On April 13, Stanford University's Human-Centered AI Institute (HAI) released the 2026 AI Index Report. Spanning over 400 pages, it covers technical capabilities, investment landscapes, employment impacts, and public perception, representing the most comprehensive third-party annual audit of the industry to date.
Published consecutively since 2017, this year's conclusion can be summarized in one sentence: AI capabilities are outpacing everything at an unprecedented speed—outstripping regulatory frameworks, public trust, educational systems, and even the willingness of AI companies themselves to maintain information transparency.
The following are the core insights extracted from the report.
Original Link: https://hai.stanford.edu/ai-index/2026-ai-index-report
I. Can Solve Olympiad Math, Can't Read Clocks
Let's start with a detail.
In this year's report, there is a chart where the horizontal axis represents time and the vertical axis represents AI performance relative to humans across various tasks. One line on the chart rises almost vertically: coding capability. SWE-bench Verified—a standard test measuring AI's ability to autonomously complete real-world software engineering tasks—jumped from 60% to nearly 100% within a single year. During the same period, the success rate of AI agents handling real-world tasks surged from 20% to 77.3%, and the problem-solving rate for cybersecurity issues skyrocketed from 15% to 93%.

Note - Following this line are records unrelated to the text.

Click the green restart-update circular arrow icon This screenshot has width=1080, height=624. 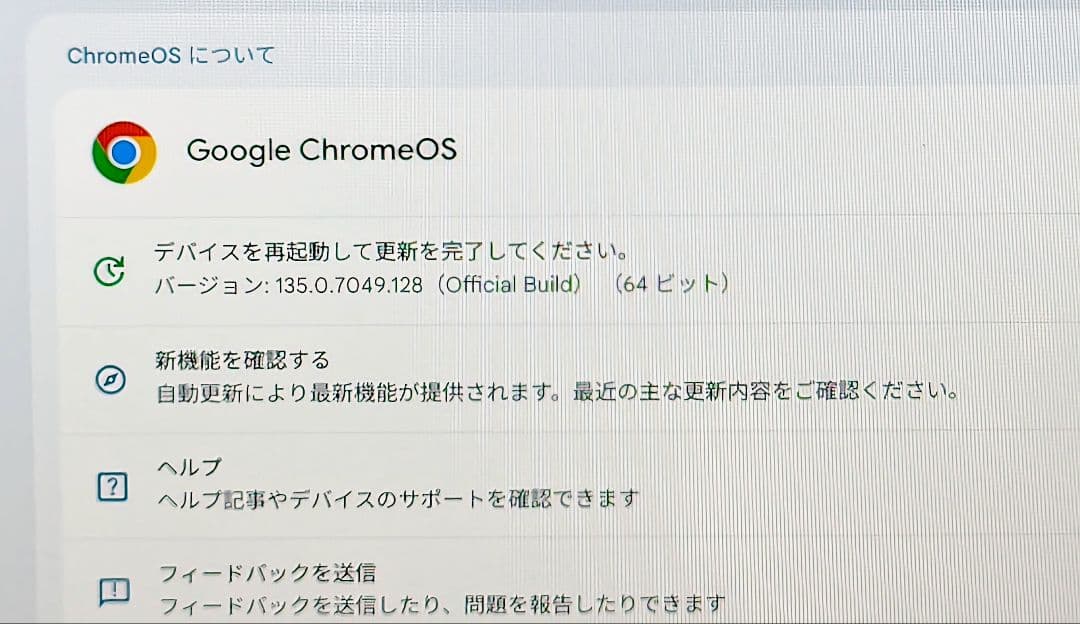click(108, 268)
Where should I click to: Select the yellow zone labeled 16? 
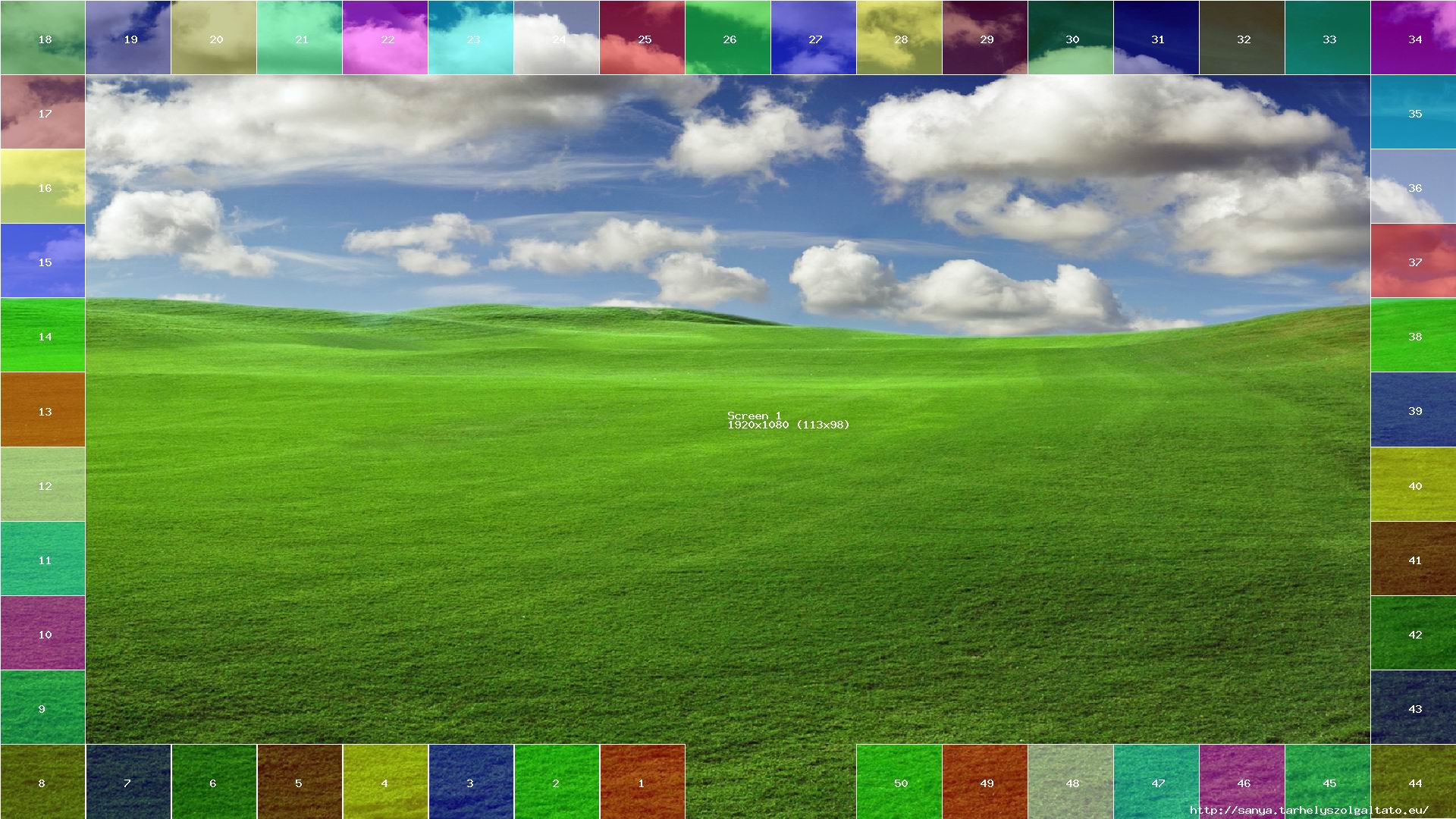tap(42, 186)
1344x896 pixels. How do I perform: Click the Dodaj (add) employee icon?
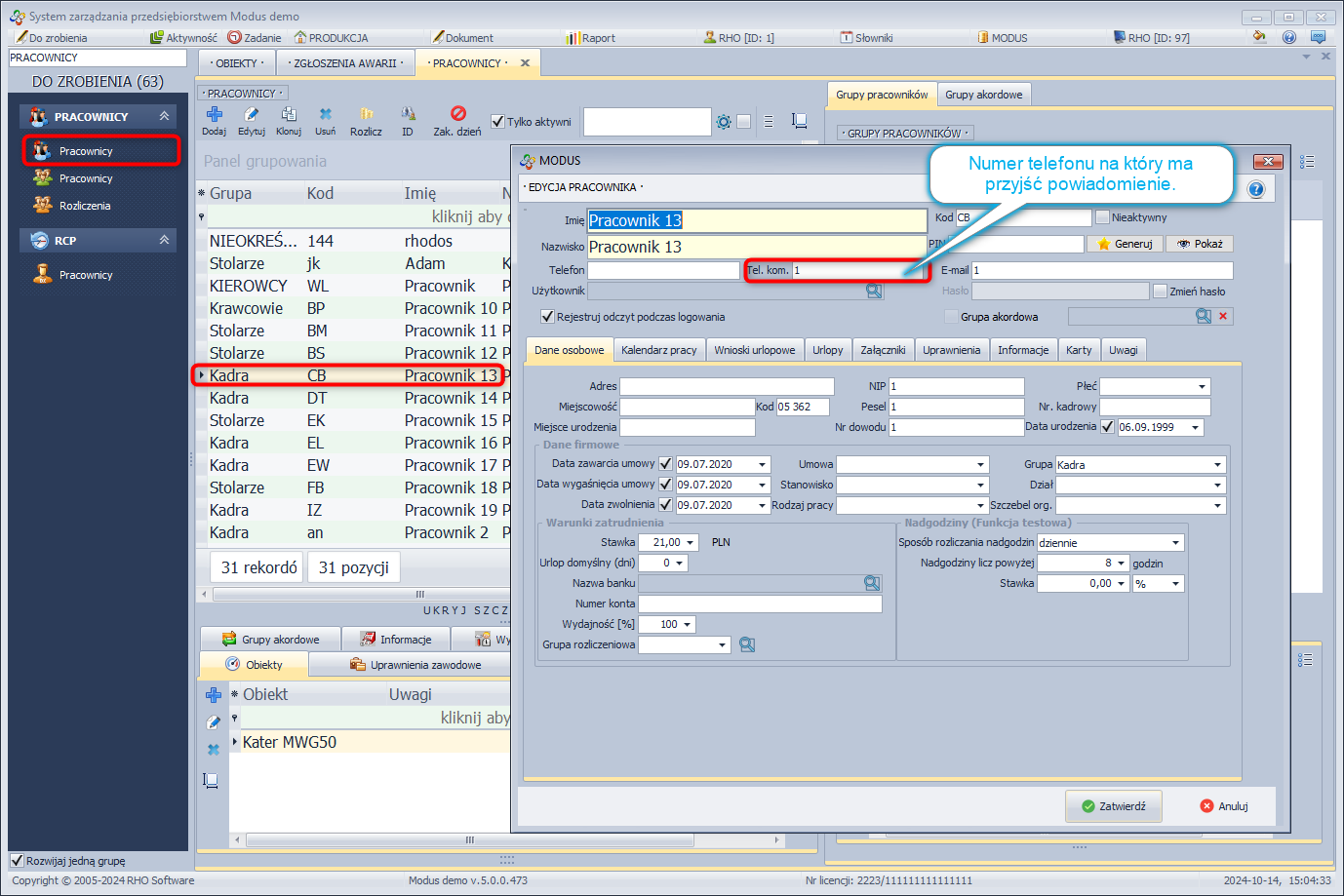[215, 115]
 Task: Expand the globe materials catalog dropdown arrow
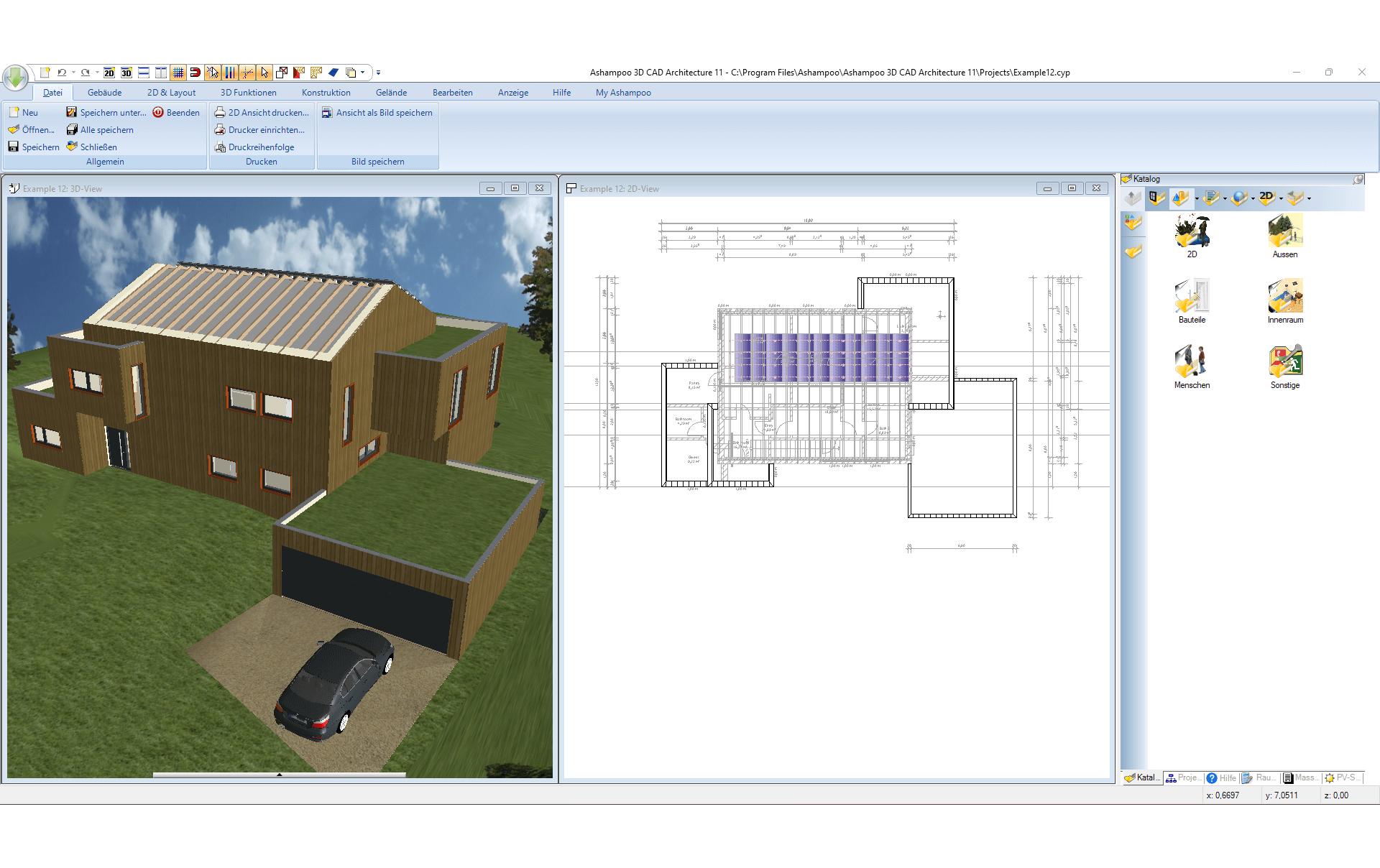tap(1253, 199)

"Humanity's Last Exam" is a set of test questions jointly designed by nearly a thousand domain experts worldwide, specifically created to stump AI. It covers almost all high-difficulty disciplines including physics, mathematics, history, and law. In 2025, the top-ranked model could only answer 8.8% of the questions correctly. Today, frontier models have surpassed a score of 50%.
This is not linear growth; it is a leap.
However, within the same report, there is another line: the success rate of robots completing real-world household tasks, such as folding clothes and washing dishes, remains at only 12%. AI still cannot reliably read analog clocks. Generating coherent videos remains difficult, multi-step planning still yields errors, and certain expert-level academic exams remain unanswered correctly.
Gemini Deep Think achieved a gold medal score of 35 points at the 2025 IMO (International Mathematical Olympiad) working in natural language within a 4.5-hour time limit, surpassing the silver medal score of 28 points obtained in 2024. On ClockBench, top models correctly read analog clocks 50.1% of the time, compared to 90.1% for humans.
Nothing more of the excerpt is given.